╭─ Material to process
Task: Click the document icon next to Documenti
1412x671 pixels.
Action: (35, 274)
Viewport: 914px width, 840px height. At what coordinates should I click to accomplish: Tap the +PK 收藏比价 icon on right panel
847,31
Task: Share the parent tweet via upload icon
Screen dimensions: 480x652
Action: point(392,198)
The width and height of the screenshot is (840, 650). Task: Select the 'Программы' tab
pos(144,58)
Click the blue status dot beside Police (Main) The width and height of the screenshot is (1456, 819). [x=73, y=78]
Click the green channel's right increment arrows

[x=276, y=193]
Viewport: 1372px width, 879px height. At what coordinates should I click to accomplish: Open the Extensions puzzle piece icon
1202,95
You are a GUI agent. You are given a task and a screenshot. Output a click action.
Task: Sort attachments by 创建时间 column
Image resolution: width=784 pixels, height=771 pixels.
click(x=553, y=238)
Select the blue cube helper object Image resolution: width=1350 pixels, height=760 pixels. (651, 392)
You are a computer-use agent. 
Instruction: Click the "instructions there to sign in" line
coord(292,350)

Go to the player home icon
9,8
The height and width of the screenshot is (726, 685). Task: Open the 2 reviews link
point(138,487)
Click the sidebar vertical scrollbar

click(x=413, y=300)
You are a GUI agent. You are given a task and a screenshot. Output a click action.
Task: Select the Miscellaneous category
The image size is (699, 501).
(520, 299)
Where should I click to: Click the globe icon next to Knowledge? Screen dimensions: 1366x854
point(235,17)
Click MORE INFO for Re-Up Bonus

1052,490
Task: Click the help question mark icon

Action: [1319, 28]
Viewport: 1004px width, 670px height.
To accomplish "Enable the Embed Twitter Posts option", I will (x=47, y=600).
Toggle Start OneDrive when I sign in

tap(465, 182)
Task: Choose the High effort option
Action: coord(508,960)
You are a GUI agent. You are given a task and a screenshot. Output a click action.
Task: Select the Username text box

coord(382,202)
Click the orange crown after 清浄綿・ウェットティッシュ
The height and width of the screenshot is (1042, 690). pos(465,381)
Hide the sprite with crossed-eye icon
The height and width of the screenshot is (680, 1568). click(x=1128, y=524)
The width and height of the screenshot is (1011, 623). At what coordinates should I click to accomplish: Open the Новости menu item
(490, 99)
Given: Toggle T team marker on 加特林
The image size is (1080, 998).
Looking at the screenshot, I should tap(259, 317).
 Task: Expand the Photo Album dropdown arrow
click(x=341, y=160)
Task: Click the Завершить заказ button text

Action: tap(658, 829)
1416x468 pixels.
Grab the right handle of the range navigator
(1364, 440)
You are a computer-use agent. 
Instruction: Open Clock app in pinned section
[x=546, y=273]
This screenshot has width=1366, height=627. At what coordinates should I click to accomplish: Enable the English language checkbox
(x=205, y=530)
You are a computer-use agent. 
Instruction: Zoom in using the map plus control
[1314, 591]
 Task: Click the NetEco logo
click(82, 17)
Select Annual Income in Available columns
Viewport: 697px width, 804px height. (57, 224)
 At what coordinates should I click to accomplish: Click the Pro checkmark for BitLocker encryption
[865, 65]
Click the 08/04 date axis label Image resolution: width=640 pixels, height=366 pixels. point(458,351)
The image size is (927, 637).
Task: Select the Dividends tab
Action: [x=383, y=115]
╰─
All the records above are to be reproduced exactly.

## Exercise result
Task: Click the document icon next to Documenti
1412x671 pixels.
Action: (35, 274)
Viewport: 914px width, 840px height. At what coordinates should I click to accomplish: Tap the +PK 收藏比价 icon on right panel
847,31
Task: Share the parent tweet via upload icon
Screen dimensions: 480x652
Action: point(392,198)
The width and height of the screenshot is (840, 650). Task: Select the 'Программы' tab
pos(144,58)
Click the blue status dot beside Police (Main) The width and height of the screenshot is (1456, 819). [x=73, y=78]
Click the green channel's right increment arrows

[x=276, y=193]
Viewport: 1372px width, 879px height. At what coordinates should I click to accomplish: Open the Extensions puzzle piece icon
1202,95
You are a GUI agent. You are given a task and a screenshot. Output a click action.
Task: Sort attachments by 创建时间 column
Image resolution: width=784 pixels, height=771 pixels.
click(x=553, y=238)
Select the blue cube helper object Image resolution: width=1350 pixels, height=760 pixels. (651, 392)
You are a computer-use agent. 
Instruction: Click the "instructions there to sign in" line
coord(292,350)

Go to the player home icon
9,8
The height and width of the screenshot is (726, 685). Task: Open the 2 reviews link
point(138,487)
Click the sidebar vertical scrollbar

click(x=413, y=300)
You are a GUI agent. You are given a task and a screenshot. Output a click action.
Task: Select the Miscellaneous category
The image size is (699, 501).
(520, 299)
Where should I click to: Click the globe icon next to Knowledge? Screen dimensions: 1366x854
point(235,17)
Click MORE INFO for Re-Up Bonus

1052,490
Task: Click the help question mark icon

Action: [1319, 28]
Viewport: 1004px width, 670px height.
To accomplish "Enable the Embed Twitter Posts option", I will (x=47, y=600).
Toggle Start OneDrive when I sign in

tap(465, 182)
Task: Choose the High effort option
Action: coord(508,960)
You are a GUI agent. You are given a task and a screenshot. Output a click action.
Task: Select the Username text box

coord(382,202)
Click the orange crown after 清浄綿・ウェットティッシュ
The height and width of the screenshot is (1042, 690). pos(465,381)
Hide the sprite with crossed-eye icon
The height and width of the screenshot is (680, 1568). click(x=1128, y=524)
The width and height of the screenshot is (1011, 623). At what coordinates should I click to accomplish: Open the Новости menu item
(490, 99)
Given: Toggle T team marker on 加特林
The image size is (1080, 998).
Looking at the screenshot, I should tap(259, 317).
 Task: Expand the Photo Album dropdown arrow
click(x=341, y=160)
Task: Click the Завершить заказ button text

Action: tap(658, 829)
1416x468 pixels.
Grab the right handle of the range navigator
(1364, 440)
You are a computer-use agent. 
Instruction: Open Clock app in pinned section
[x=546, y=273]
This screenshot has width=1366, height=627. At what coordinates should I click to accomplish: Enable the English language checkbox
(x=205, y=530)
You are a computer-use agent. 
Instruction: Zoom in using the map plus control
[1314, 591]
 Task: Click the NetEco logo
click(82, 17)
Select Annual Income in Available columns
Viewport: 697px width, 804px height. (57, 224)
 At what coordinates should I click to accomplish: Click the Pro checkmark for BitLocker encryption
[865, 65]
Click the 08/04 date axis label Image resolution: width=640 pixels, height=366 pixels. point(458,351)
The image size is (927, 637).
Task: Select the Dividends tab
Action: [x=383, y=115]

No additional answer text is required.